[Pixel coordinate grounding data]
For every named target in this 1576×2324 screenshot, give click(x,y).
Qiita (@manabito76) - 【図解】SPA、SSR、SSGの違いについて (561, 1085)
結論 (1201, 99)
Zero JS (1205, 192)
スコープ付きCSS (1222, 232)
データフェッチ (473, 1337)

*Exercise objective*
Take the records above and return them exactly as written.

*The answer*
For every named target in this 1576×2324 screenshot, give click(x,y).
Qiita (@manabito76) - 【図解】SPA、SSR、SSGの違いについて (561, 1085)
結論 (1201, 99)
Zero JS (1205, 192)
スコープ付きCSS (1222, 232)
データフェッチ (473, 1337)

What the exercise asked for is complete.